• _Short task_:
Copy every line of the material below verbatim, changing nothing.

====== Data lines ======

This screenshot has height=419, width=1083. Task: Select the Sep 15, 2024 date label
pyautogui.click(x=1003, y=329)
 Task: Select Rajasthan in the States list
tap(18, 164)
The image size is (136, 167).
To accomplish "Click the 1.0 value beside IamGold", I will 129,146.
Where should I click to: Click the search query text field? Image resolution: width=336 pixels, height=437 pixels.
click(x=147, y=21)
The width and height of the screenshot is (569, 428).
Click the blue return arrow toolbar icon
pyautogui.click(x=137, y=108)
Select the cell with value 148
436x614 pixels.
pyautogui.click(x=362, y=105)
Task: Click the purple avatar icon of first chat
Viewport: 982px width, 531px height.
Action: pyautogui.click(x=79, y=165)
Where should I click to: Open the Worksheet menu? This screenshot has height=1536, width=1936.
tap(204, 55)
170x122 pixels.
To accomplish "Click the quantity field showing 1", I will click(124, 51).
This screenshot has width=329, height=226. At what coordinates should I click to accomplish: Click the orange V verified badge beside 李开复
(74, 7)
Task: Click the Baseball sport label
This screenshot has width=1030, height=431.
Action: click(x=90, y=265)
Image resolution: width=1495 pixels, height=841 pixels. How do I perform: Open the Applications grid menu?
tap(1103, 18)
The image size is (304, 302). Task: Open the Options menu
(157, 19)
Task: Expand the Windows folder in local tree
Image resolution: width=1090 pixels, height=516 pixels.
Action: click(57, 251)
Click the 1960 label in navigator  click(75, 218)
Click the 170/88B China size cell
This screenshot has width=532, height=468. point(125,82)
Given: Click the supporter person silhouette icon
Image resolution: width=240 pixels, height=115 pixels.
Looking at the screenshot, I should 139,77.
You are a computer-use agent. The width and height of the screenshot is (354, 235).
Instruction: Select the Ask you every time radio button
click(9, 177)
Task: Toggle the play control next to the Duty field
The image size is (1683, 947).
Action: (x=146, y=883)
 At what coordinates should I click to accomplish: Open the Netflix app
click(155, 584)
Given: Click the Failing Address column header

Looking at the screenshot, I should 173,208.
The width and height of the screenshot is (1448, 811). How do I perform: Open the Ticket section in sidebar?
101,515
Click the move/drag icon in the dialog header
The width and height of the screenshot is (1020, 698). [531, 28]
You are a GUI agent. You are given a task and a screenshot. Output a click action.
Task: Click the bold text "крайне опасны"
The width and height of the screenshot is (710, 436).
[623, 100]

======

• _Result_:
This screenshot has height=419, width=1083. Task: Select the Sep 15, 2024 date label
pyautogui.click(x=1003, y=329)
 Task: Select Rajasthan in the States list
tap(18, 164)
The image size is (136, 167).
To accomplish "Click the 1.0 value beside IamGold", I will 129,146.
Where should I click to: Click the search query text field? Image resolution: width=336 pixels, height=437 pixels.
click(x=147, y=21)
The width and height of the screenshot is (569, 428).
Click the blue return arrow toolbar icon
pyautogui.click(x=137, y=108)
Select the cell with value 148
436x614 pixels.
pyautogui.click(x=362, y=105)
Task: Click the purple avatar icon of first chat
Viewport: 982px width, 531px height.
Action: pyautogui.click(x=79, y=165)
Where should I click to: Open the Worksheet menu? This screenshot has height=1536, width=1936.
tap(204, 55)
170x122 pixels.
To accomplish "Click the quantity field showing 1", I will click(124, 51).
This screenshot has width=329, height=226. At what coordinates should I click to accomplish: Click the orange V verified badge beside 李开复
(74, 7)
Task: Click the Baseball sport label
This screenshot has width=1030, height=431.
Action: click(x=90, y=265)
Image resolution: width=1495 pixels, height=841 pixels. How do I perform: Open the Applications grid menu?
tap(1103, 18)
The image size is (304, 302). Task: Open the Options menu
(157, 19)
Task: Expand the Windows folder in local tree
Image resolution: width=1090 pixels, height=516 pixels.
Action: click(57, 251)
Click the 1960 label in navigator  click(75, 218)
Click the 170/88B China size cell
This screenshot has width=532, height=468. point(125,82)
Given: Click the supporter person silhouette icon
Image resolution: width=240 pixels, height=115 pixels.
Looking at the screenshot, I should 139,77.
You are a computer-use agent. The width and height of the screenshot is (354, 235).
Instruction: Select the Ask you every time radio button
click(9, 177)
Task: Toggle the play control next to the Duty field
The image size is (1683, 947).
Action: (x=146, y=883)
 At what coordinates should I click to accomplish: Open the Netflix app
click(155, 584)
Given: Click the Failing Address column header

Looking at the screenshot, I should 173,208.
The width and height of the screenshot is (1448, 811). How do I perform: Open the Ticket section in sidebar?
101,515
Click the move/drag icon in the dialog header
The width and height of the screenshot is (1020, 698). [531, 28]
You are a GUI agent. You are given a task and a screenshot. Output a click action.
Task: Click the bold text "крайне опасны"
The width and height of the screenshot is (710, 436).
[623, 100]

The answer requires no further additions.